À faire
(a) Répondez à ces questions sur le passage sur les litiges au travail :
(i) Selon la décision de justice, par quelles raisons objectives l'employeur explique-t-il la différence de salaire ?
(ii) Depuis combien de temps l'employée de maison travaille-t-elle pour le couple âgé ?
(iii) Que réclame l'employée de maison après sa démission ?
(b) Poursuivez le passage sur les litiges au travail après sa dernière phrase.

Extrait
■ ■ ■ ■ ■
Décision de justice: Le tribunal considère que la discrimination salariale par rapport aux subordonnés est probable, mais l'employeur parvient à expliquer la différence temporaire de salaire par des raisons objectives telles que la formation, l'expérience, l'âge ou l'ancienneté. Le tribunal conclut alors qu'il n'y a pas de discrimination salariale.

3e cas: Agression dans le cadre de soins à domicile

Une employée de maison, proche de la retraite, travaille depuis quatre ans à temps partiel pour un couple âgé, chez qui elle est responsable de la cuisine et du ménage. Le mari la harcèle sexuellement, d'abord par des plaisanteries suggestives, puis par des étreintes et des tentatives de l'embrasser. Elle se défend et lui fait comprendre qu'elle n'est pas employée pour répondre à ses besoins sexuels. Ayant elle-même un mari malade, dont les médicaments ont pour effet secondaire une augmentation de la libido, elle comprend la situation, mais tient à se protéger. C'est pourquoi, après une autre agression, elle en informe l'épouse et la fille adulte, qui ne prennent cependant aucune mesure. L'épouse se sent dépassée, la fille est d'avis que c'est parole contre parole. Après un nouvel incident, l'employée de maison est mise en congé maladie. Les discussions visant à trouver une solution n'aboutissent pas et l'épouse cesse de verser le salaire. L'employée de maison dépose une demande de conciliation et une plainte pénale. Le représentant juridique du couple menace de porter plainte pour diffamation et conteste les accusations. L'employée de maison démissionne sans préavis et réclame le salaire impayé ainsi que le salaire en cas de licenciement ordinaire.
■ ■ ■ ■ ■
Données de l'exercice

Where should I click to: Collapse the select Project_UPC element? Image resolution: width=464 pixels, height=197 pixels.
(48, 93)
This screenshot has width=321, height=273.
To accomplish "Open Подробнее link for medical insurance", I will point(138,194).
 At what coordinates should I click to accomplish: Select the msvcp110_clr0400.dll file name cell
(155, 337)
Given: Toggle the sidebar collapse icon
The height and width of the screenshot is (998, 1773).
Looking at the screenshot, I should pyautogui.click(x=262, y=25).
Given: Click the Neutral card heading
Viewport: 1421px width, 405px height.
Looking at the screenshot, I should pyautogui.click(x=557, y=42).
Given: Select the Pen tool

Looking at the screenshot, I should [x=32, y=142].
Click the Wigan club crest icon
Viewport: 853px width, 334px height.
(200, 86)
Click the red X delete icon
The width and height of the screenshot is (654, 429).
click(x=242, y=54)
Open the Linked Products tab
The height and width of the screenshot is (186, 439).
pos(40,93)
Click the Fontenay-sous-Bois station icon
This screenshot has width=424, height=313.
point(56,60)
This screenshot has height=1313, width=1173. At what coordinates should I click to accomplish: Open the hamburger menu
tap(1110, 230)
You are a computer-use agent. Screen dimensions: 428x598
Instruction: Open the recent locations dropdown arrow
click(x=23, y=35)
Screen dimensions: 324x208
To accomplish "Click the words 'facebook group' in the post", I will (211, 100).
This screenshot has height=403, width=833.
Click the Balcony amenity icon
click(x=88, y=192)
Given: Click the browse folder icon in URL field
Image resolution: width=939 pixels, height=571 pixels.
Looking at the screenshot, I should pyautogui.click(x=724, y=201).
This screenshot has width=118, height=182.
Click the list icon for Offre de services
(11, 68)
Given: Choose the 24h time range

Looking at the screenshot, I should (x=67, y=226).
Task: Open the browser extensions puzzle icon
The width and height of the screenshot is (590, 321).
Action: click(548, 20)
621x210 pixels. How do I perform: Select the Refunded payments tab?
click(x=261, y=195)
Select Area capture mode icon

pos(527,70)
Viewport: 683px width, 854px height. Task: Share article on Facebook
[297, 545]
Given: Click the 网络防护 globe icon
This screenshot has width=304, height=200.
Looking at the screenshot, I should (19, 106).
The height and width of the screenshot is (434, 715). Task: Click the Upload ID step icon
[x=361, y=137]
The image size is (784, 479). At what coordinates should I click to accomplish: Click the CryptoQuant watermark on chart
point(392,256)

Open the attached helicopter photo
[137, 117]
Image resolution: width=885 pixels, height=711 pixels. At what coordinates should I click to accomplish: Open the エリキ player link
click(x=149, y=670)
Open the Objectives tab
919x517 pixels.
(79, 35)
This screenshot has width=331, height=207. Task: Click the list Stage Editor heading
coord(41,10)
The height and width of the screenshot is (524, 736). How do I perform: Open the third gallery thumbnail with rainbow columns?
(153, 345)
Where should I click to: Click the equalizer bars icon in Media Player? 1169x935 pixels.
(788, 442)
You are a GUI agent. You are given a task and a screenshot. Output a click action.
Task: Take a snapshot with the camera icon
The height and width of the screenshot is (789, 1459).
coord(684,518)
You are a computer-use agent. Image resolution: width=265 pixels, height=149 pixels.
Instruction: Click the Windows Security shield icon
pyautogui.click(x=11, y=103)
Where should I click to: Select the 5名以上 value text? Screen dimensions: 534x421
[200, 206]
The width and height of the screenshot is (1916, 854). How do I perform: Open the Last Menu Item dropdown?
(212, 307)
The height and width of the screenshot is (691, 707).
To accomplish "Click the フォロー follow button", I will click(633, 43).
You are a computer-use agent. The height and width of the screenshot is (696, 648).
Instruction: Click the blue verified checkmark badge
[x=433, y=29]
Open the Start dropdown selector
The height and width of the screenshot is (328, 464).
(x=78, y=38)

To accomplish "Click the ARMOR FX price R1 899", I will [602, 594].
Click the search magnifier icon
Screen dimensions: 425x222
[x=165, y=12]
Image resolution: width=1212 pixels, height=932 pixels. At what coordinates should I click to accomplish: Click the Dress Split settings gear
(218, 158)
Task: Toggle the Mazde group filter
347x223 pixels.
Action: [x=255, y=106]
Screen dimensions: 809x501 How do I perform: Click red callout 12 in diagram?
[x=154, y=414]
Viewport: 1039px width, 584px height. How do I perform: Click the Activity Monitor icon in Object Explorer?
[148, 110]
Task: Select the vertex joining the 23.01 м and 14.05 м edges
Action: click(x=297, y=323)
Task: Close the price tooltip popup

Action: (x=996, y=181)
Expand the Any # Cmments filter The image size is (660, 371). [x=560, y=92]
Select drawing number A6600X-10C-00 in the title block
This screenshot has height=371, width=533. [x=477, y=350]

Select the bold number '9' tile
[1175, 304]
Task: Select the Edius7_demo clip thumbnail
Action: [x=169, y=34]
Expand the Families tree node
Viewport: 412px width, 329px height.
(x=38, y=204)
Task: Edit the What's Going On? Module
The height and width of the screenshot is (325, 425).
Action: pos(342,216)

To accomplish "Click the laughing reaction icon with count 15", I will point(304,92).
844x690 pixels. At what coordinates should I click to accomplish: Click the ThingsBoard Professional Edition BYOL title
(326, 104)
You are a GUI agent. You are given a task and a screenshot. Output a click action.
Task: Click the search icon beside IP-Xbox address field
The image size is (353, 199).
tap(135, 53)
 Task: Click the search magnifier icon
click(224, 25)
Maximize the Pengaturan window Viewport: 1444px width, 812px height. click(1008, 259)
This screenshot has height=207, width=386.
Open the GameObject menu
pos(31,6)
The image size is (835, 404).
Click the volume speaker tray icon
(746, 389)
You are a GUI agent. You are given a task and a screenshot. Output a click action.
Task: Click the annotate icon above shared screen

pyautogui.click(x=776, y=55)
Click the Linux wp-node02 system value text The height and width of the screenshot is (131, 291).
■ ■ ■ ■ ■
Réponses
(a)
(i) La formation, l'expérience, l'âge ou l'ancienneté.
(ii) Depuis quatre ans, à temps partiel.
(iii) Le salaire impayé et le salaire en cas de licenciement ordinaire.

(b)
Décision de justice: L'employée de maison fait un récit crédible des incidents devant le tribunal de conciliation. Le tribunal parvient donc à la conclusion que les faits de harcèlement sexuel invoqués se sont effectivement produits. Le couple n'ayant pas pris de mesures pour prévenir ou remédier à ce harcèlement, une indemnité est due (art. 4 et 5 de la loi sur l'égalité). Les parties s'accordent à accepter la proposition de l'autorité de conciliation (9750 francs d'indemnité et paiement du salaire dû jusqu'au moment du licenciement immédiat).

Bilan

Malgré les améliorations apportées par la loi sur l'égalité (LEg), telles que l'allègement du fardeau de la preuve, la renonciation aux frais de procédure et la protection des salariés qui portent plainte, beaucoup de personnes hésitent encore à aborder les problèmes de discrimination au travail ou à engager des démarches juridiques. Cela s'explique d'une part par le risque financier (p. ex. indemnisation de la partie, frais d'avocat) que représente la somme due en cas de défaite et d'autre part par le risque de perdre son emploi.

Le fait que 63% des jugements rendus par le Tribunal fédéral concernent des rapports de travail de droit public, alors que seul un salarié sur cinq environ travaille dans ce secteur, montre que ces risques influencent la probabilité d'une action en justice. Les rapports de travail de droit public existent entre les employés et les institutions publiques telles que l'État, les communes ou les institutions étatiques. Ils sont soumis à des réglementations spécifiques de droit public. Dans ces cas, le risque financier est moindre, parce qu'il n'y a pas d'indemnité à verser aux parties et que le risque de perte d'emploi y est plus faible que dans des relations de travail de droit privé.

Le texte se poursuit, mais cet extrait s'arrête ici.